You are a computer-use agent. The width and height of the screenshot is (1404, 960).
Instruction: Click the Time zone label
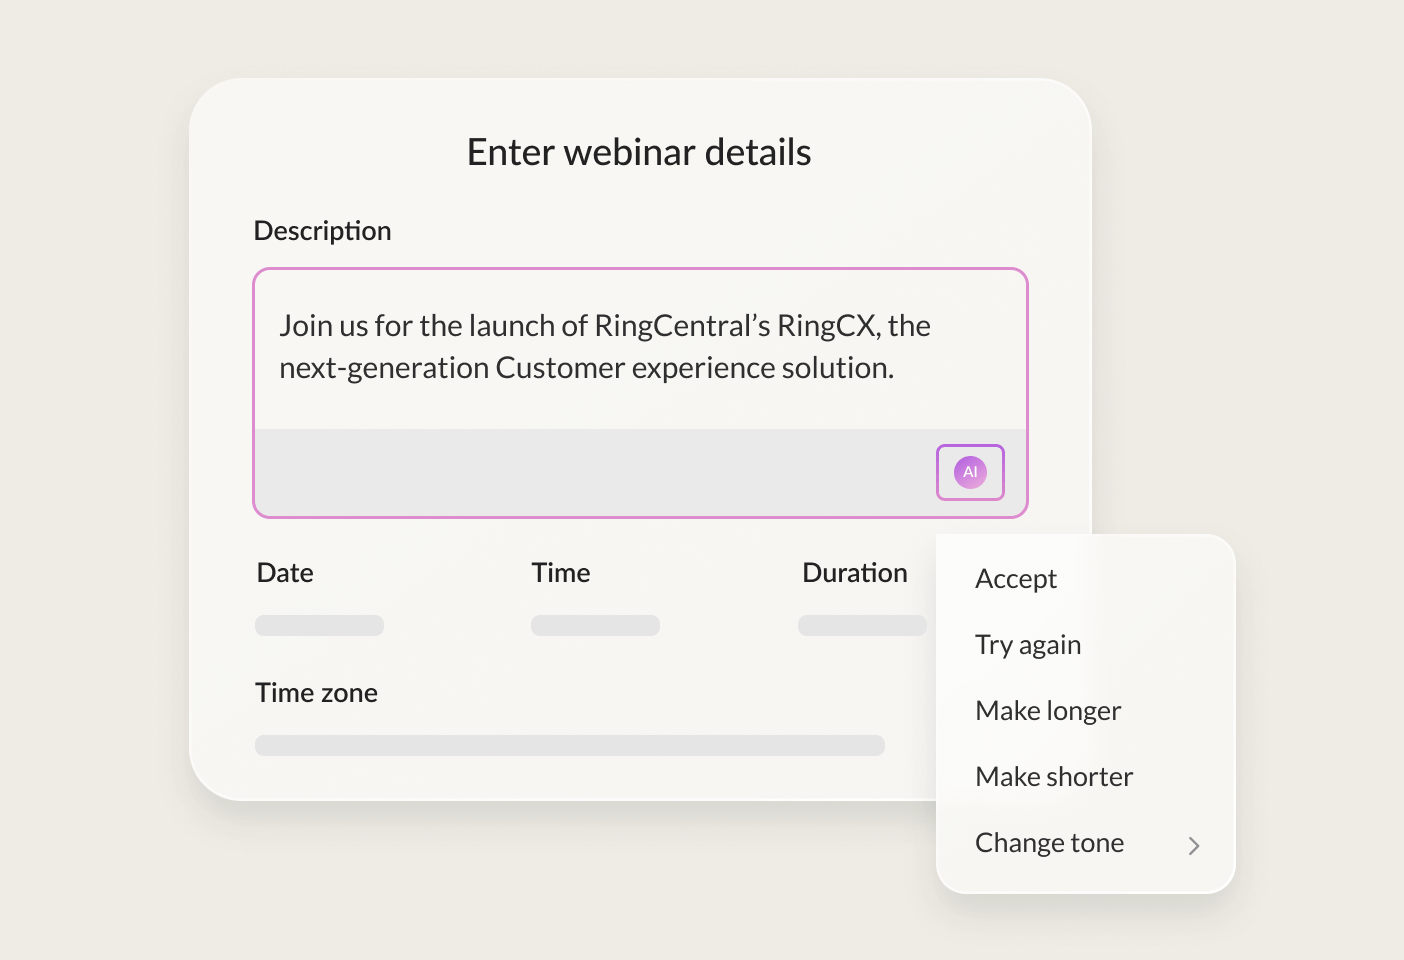(316, 693)
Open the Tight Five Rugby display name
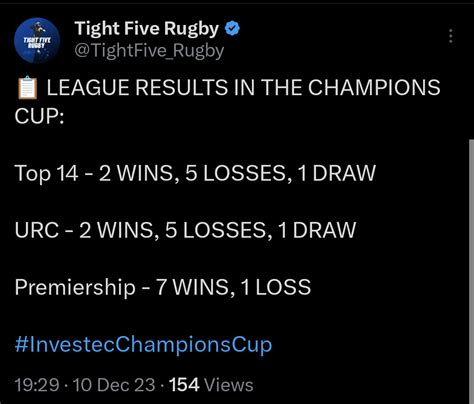Screen dimensions: 474x404 coord(147,29)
----------------------------------------
# What you need to do
A verbatim reproduction of each entry is expected, with every picture omitted.

# Response to the exercise
You are a computer-use agent. The width and height of the screenshot is (1404, 960).
Instruction: Click the Time zone label
(316, 693)
Open the Tight Five Rugby display name
Screen dimensions: 474x404 coord(147,29)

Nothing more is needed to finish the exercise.